Jakarta, CNN Indonesia --
Guru Besar Hukum Administrasi Negara UNDIP, Prof. Yos Johan Utama, menilai terdapat kejanggalan dalam keputusan nan dijatuhkan kepada Mardani H Maming. Berdasarkan kajiannya, keputusan Mardani mengenai pemindahan izin upaya pertambangan (IUP) dianggap sah secara norma manajemen dan tidak pernah dibatalkan oleh Pengadilan Tata Usaha Negara (PTUN).
"Pengadilan Tipikor, nan merupakan pengadilan pidana, tidak mempunyai kewenangan untuk menilai keabsahan keputusan manajemen tersebut. Oleh lantaran itu, tidak ada pelanggaran norma manajemen nan bisa dijadikan dasar pidana, dan terdakwa tidak bisa dipidana," ujarnya dalam keterangan tertulis, Kamis (31/10).
Ia melanjutkan, majelis pengadil pidana diduga khilaf dan keliru lantaran ketentuan nan dijadikan dasar dituduhkan kepada terpidana ialah Pasal 97 Ayat 1 Undang-undang 4 Tahun 2009 tentang pertambangan, mineral dan batubara adalah salah alamat, lantaran larangan itu ditujukan hanya untuk pemegang IUP dan IUPK.
ADVERTISEMENT
SCROLL TO CONTINUE WITH CONTENT
Padahal, perizinan tambang itu juga telah melalui kajian di wilayah hingga pusat. Bahkan, IUP nan dikeluarkan telah mendapatkan sertifikat clear and clean (CNC) dari Kementerian Energi dan Sumber Daya Mineral (ESDM) selama 11 tahun.
Dari kebenaran persidangan, proses peralihan IUP ini juga telah mendapatkan rekomendasi dari kepala Dinas Pertambangan dan Energi (Distamben) Tanah Bumbu nan menyatakan bahwa proses tersebut sudah sesuai dengan patokan undang-undang nan berlaku, ditambah paraf dari Sekda, Kabag Hukum, dan Kadistamben.
"Fakta yuridis menunjukkan bukti bahwa Mardani H. Maming selaku Bupati dan sekaligus pejabat tata upaya negara mempunyai kewenangan atributif menerbitkan IUP dan IUPK sebagaimana diatur dalam pasal 37 ayat 1 undang-undang nomor 4 tahun 2009 tentang pertambangan, mineral dan batubara," ungkapnya.
Yos Johan menjelaskan, dalam kasus nan menjerat Mantan Ketum BPP HIPMI nan saat itu menjabat sebagai Bupati merupakan orang nan memberikan bukan nan memegang izin. Oleh lantaran itu, dia beranggapan agar putusan pengadil tersebut dapat dikaji ulang.

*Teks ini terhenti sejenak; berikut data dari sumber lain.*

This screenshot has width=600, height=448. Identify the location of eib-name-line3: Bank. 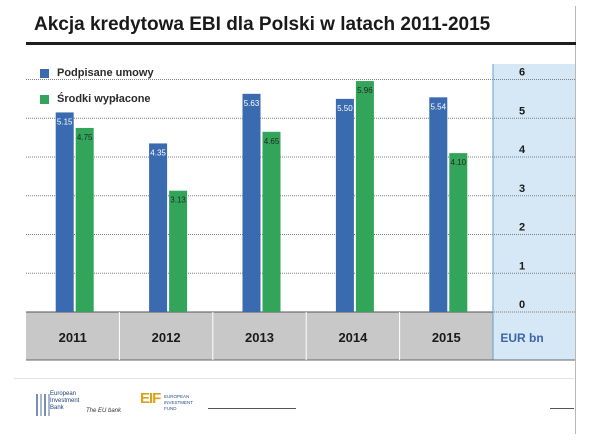
(57, 408).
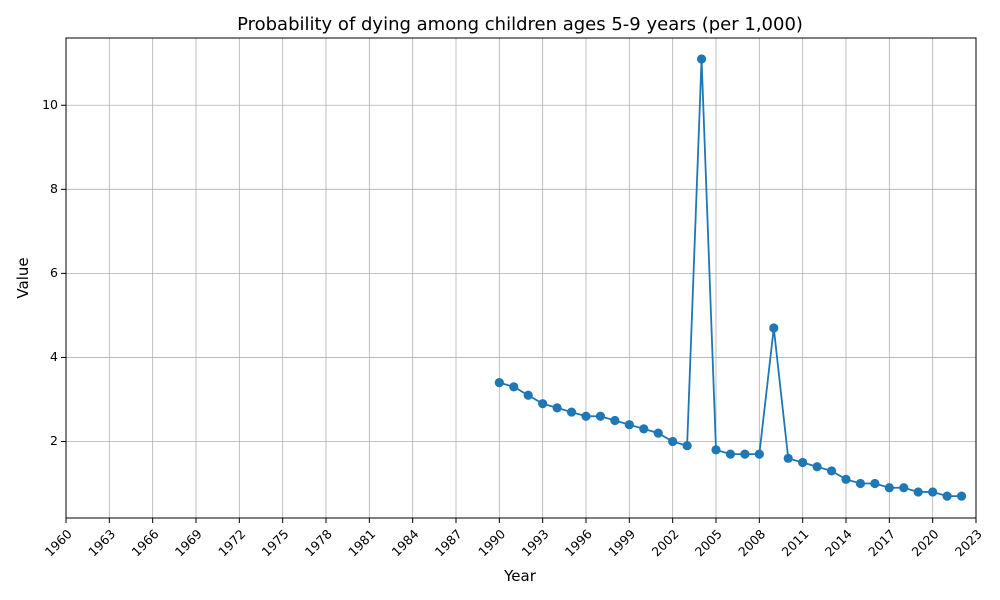  Describe the element at coordinates (318, 542) in the screenshot. I see `x-tick-label: 1978` at that location.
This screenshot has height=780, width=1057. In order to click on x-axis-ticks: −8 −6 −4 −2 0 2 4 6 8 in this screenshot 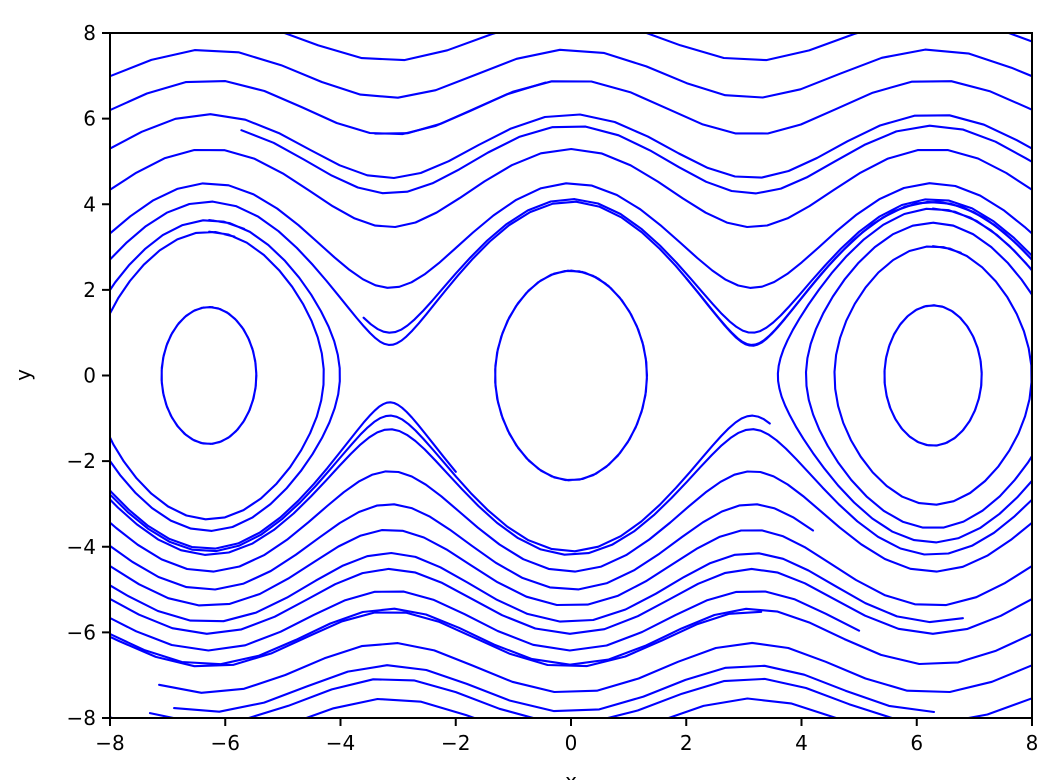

Pendapat tersebut juga sesuai dengan hasil kajian alias catatan Fakultas Hukum Undip Semarang, Rabu (30/10). Dekan Fakultas Hukum UNDIP, Prof. Dr. Retno Saraswati, menyatakan bahwa keputusan pengadil tampak terburu-buru dan tidak sepenuhnya berdasarkan kebenaran nan akurat.
Kajian ini apalagi menyebut bahwa transaksi upaya nan dilakukan beberapa perusahaan terkait, seperti PT Prolindo Cipta Nusantara dan PT Angsana Terminal Utama, bukanlah tindakan suap, melainkan hubungan upaya nan sah.
"Menurut kajian tim anotasi, tidak ada bukti konkret nan menunjukkan kejanggalan dalam transaksi-transaksi nan dilakukan oleh perusahaan-perusahaan tersebut," ujarnya.
Selain kasus Mardani Maming, saat ini lembaga peradilan juga sedang disoroti lantaran kasus makelar norma nan melibatkan mantan Pejabat Eselon 1 Mahkamah Agung, Zarof Ricar.
Pada salah satu kesempatan, Mantan Menkopolhukam, Mahfud Md, menyebut tindakan Zarof selama menjabat perlu diselidiki lebih lanjut oleh Kejaksaan Agung untuk memastikan tidak ada pihak nan dirugikan akibat manipulasi hukum.
"Harusnya perkara ini ditelusuri, kejaksaan kudu buka lagi perkaranya. Kalau bisa disidang kembali. Biar tidak ada korban nan dihukum lantaran hanya menjadi kambing hitam," tegasnya.
Kasus ini diharapkan dapat menjadi momentum untuk mengoreksi jalannya proses peradilan di Indonesia agar sesuai dengan prinsip-prinsip keadilan nan semestinya berlaku.